_TASK DETAILS_
The result should be an exact copy of only the lines from the one holding "You are a GUI" through the last line of the data below, please, without pictures.

_EXERCISE DATA_
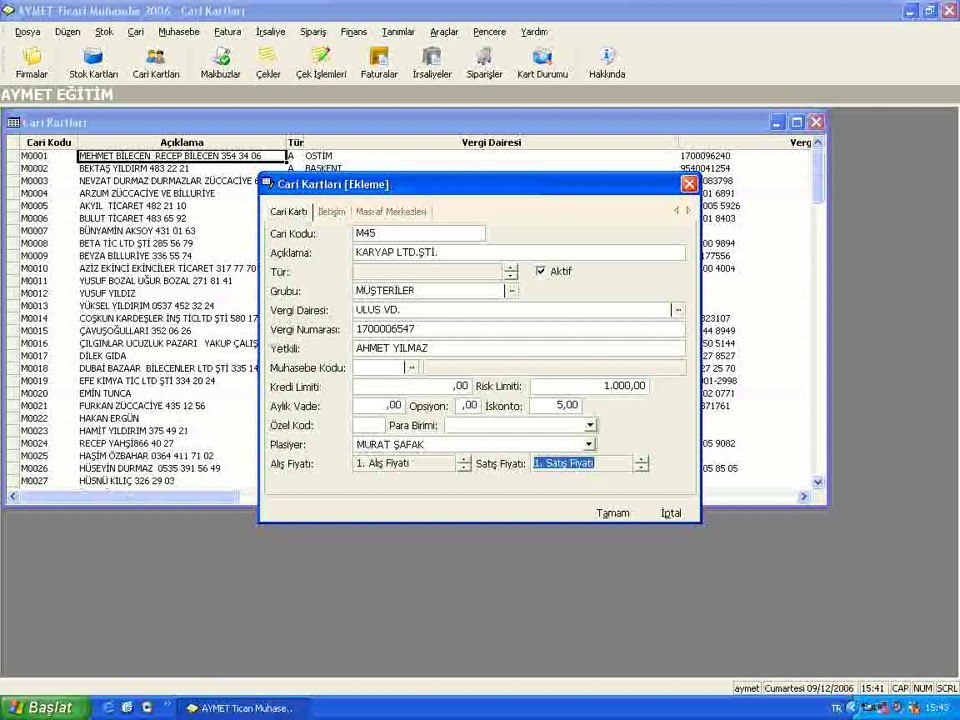Switch to the Masraf Merkezleri tab
This screenshot has width=960, height=720.
(x=390, y=212)
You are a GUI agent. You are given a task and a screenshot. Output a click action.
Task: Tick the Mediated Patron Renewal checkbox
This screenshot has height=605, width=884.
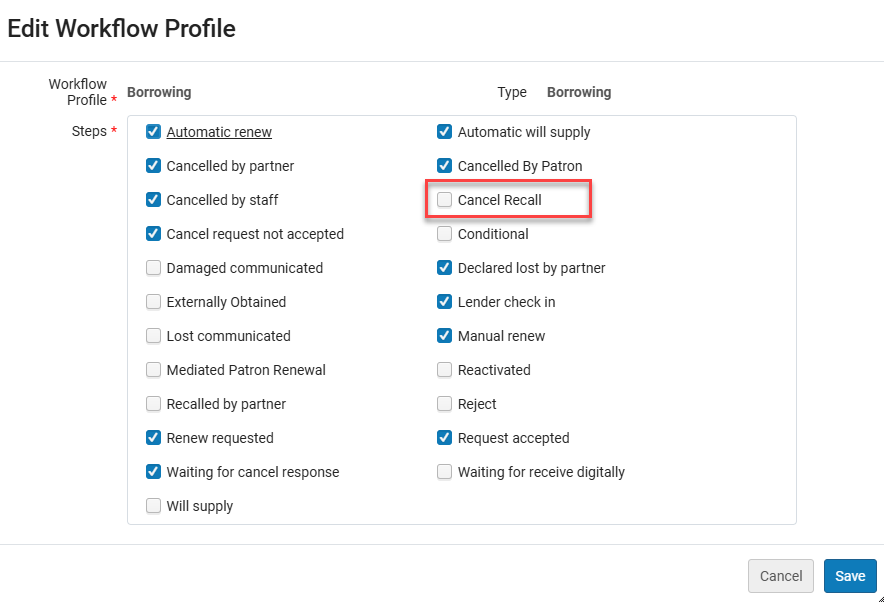153,370
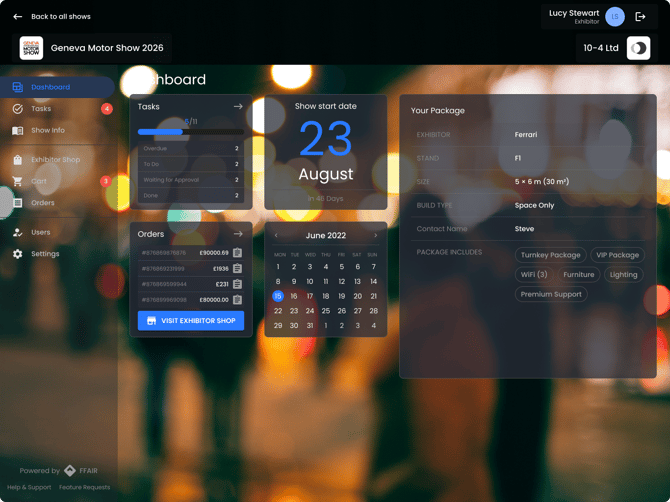670x502 pixels.
Task: Go to next month in the calendar
Action: [376, 236]
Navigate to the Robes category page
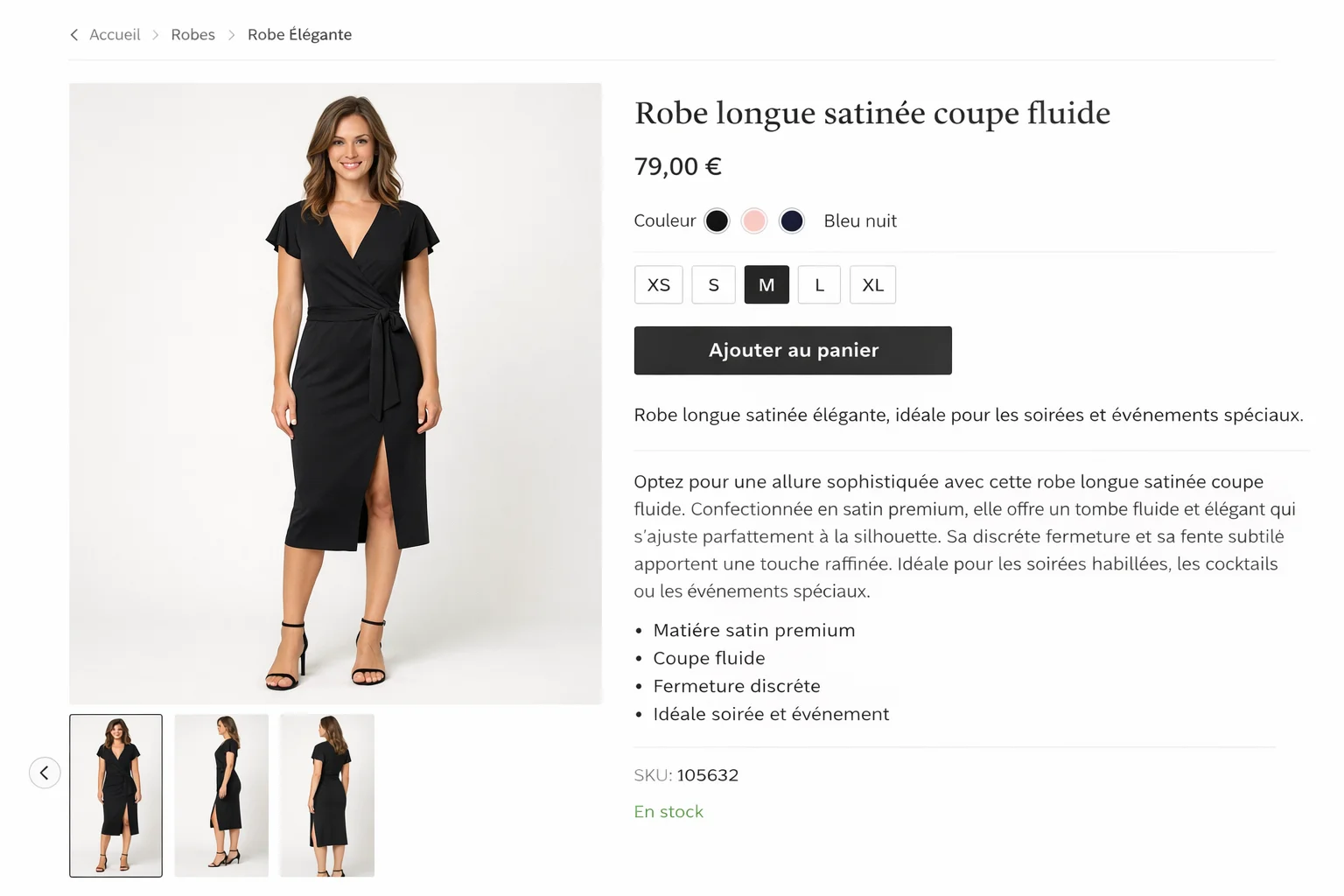 tap(192, 34)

_EXERCISE SOLUTION_
You are a GUI agent. You are given a task and a screenshot. Output a click action.
Task: Tick the Mediated Patron Renewal checkbox
This screenshot has height=605, width=884.
153,370
670x502 pixels.
Task: Go to next month in the calendar
Action: [376, 236]
Navigate to the Robes category page
 tap(192, 34)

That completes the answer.